Museum de Fundatie Zwolle presenteert: Van Gogh tot Cremer, Nederlandse kunstenaars in Parijs

3908.museum_de_fundatie_zwolle_foto_pedro_sluiter[1]Zaterdag 13 september tot en met 4 januari toont Museum de Fundatie in Zwolle ‘Van Gogh tot Cremer – Nederlandse kunstenaars in Parijs’: een tentoonstelling over de pelgrimage van Nederlandse kunstenaars naar Parijs, die eind 19de eeuw op gang kwam en duurde tot eind jaren ’50. Honderden schilders, beeldhouwers en tekenaars uit Nederland, zoals Vincent van Gogh, Kees van Dongen, John Rädecker, Piet Mondriaan, Charlotte van Pallandt, Karel Appel en Jan Cremer, verbleven korter of langer in Parijs. De één liet zich door de stad zelf inspireren, de ander door de internationale avant-garde. Bij terugkeer naar Nederland namen ze allemaal een stukje Parijs met zich mee in hun werk. Daarmee geeft de tentoonstelling een overzicht van het Nederlandse modernisme, maar ook een beeld van Parijs als kunsthoofdstad van de wereld (bron: persbericht).

Aanleiding is het schilderij De molen ‘Le Blute Fin’ van Vincent van Gogh uit 1886, dat in 2010 in de collectie van Museum de Fundatie werd ontdekt: hét voorbeeld van de start van het modernisme in Nederland onder invloed van Parijs. Van Gogh, die aan de wieg stond van de moderne kunst, maakte het kort na aankomst in de lichtstad in maart 1886. Het kleurrijke doek is een kantelpunt zijn oeuvre: voor het eerst verruilde hij de kunst van het verleden voor die van zijn eigen tijd. Hier legde hij de basis voor het stralende palet en de nerveuze toets die zijn latere stijl karakteriseren. Het was geen toeval dat dit gebeurde in de Franse hoofdstad, eind 19de eeuw (‘La Belle Époque’) hét mondiale centrum van kunst en cultuur., met de crème de la crème van de kunst. Hier bevonden zich toonaangevende kunstcritici, kunsthandelaren en klanten, maar ook musea, monumenten, boulevards, pleinen en parken, theaters, cafés én vrouwen. Dit alles oefende op de Nederlanders een onweerstaanbare aantrekkingskracht uit. ‘Ge zult heel wat te vertellen hebben aan de lui in Holland van wat ge in Parijs zaagt’, schreef Van Gogh in 1888 in een brief aan collega-schilder Arnold Koning.
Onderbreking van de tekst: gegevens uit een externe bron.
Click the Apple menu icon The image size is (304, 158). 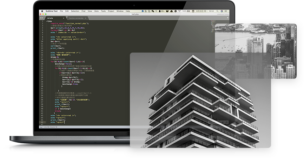[42, 11]
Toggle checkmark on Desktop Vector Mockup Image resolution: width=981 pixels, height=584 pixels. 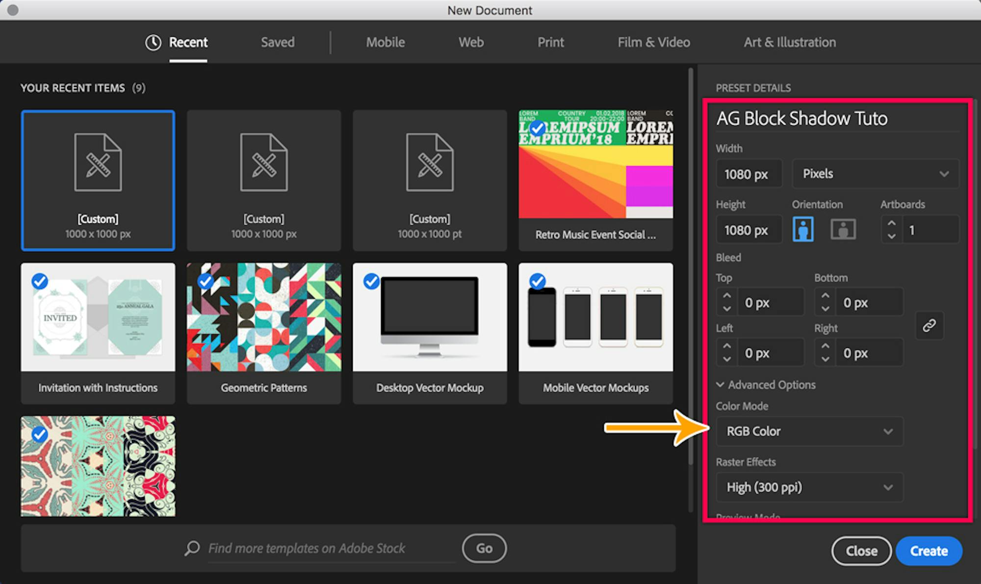pos(371,281)

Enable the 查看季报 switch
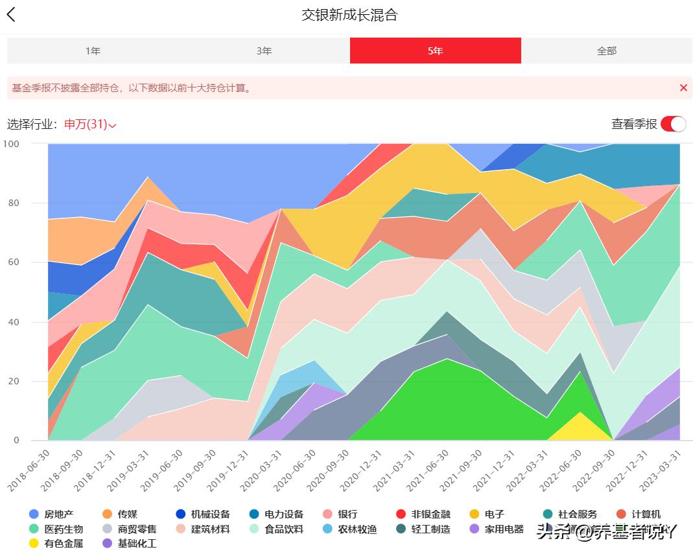pyautogui.click(x=674, y=123)
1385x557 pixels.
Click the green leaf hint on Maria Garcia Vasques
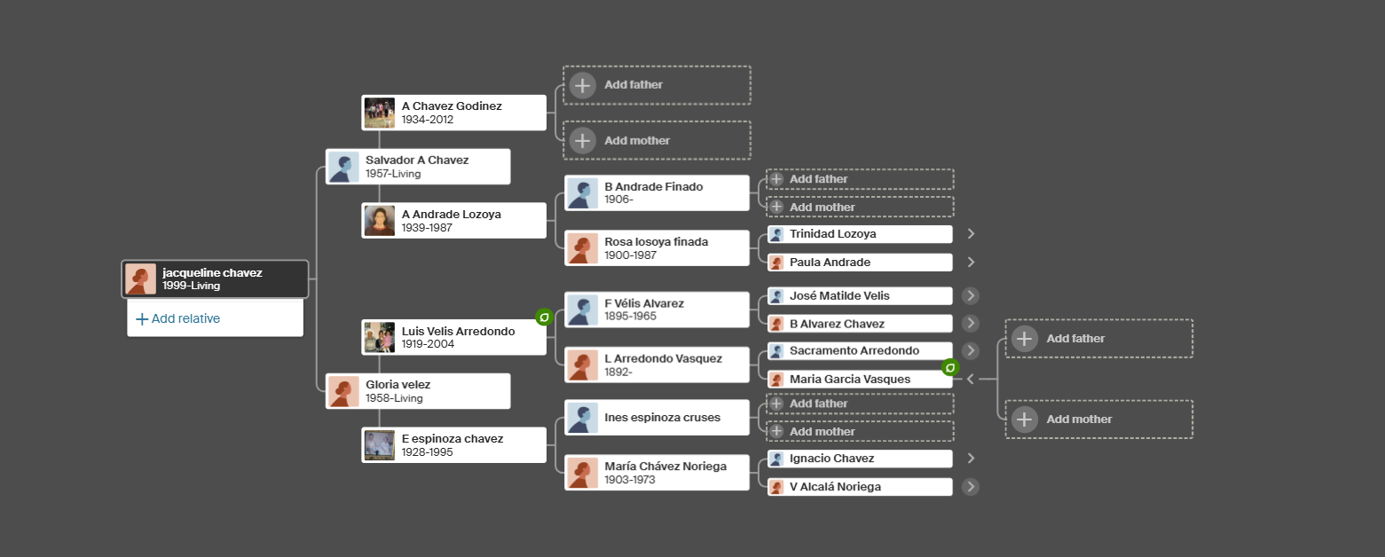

In zijn voetspoor volgden kunstenaars als Kees van Dongen, Jan Sluijters en Leo Gestel, die via het fauvisme van Matisse de Nederlandse schilderkunst verrijkten met hun expressieve kleuren. Piet Mondriaan kwam in Parijs in aanraking met het kubisme van Picasso en Braque en ontwikkelde van daaruit zijn unieke visie op de schilderkunst. De broers Bram en Geer van Velde vertrokken begin jaren ’20 naar Parijs. Bram van Velde schreef: ‘Parijs dringt onophoudelijk door tot het diepste van je innerlijke wezen, alleen zo is het mogelijk tot werk te komen wat de tijdspanningen beheerst.’ Net als Van Dongen en anderen, werden de Van Velde´s op den duur zelfs Fransen onder de Fransen. Speciale aandacht besteedt de Fundatie aan de vernieuwende Nederlandse beeldhouwkunst in de jaren ’20 en ’30. Aangetrokken door het impressionisme van Rodin en het modern-classicisme van Maillol, wisten kunstenaars als John Rädecker en Charlotte van Pallandt zich in Parijs te bevrijden van de dominante bouwsculptuur: beeldhouwkunst in dienst van architectuur. Zij baanden de weg voor een autonome Nederlandse beeldhouwkunst, die na 1945 pas echt goed op gang kwam en toen opnieuw onder invloed van de ontwikkelingen in Parijs haar eerste bloeiperiode doormaakte.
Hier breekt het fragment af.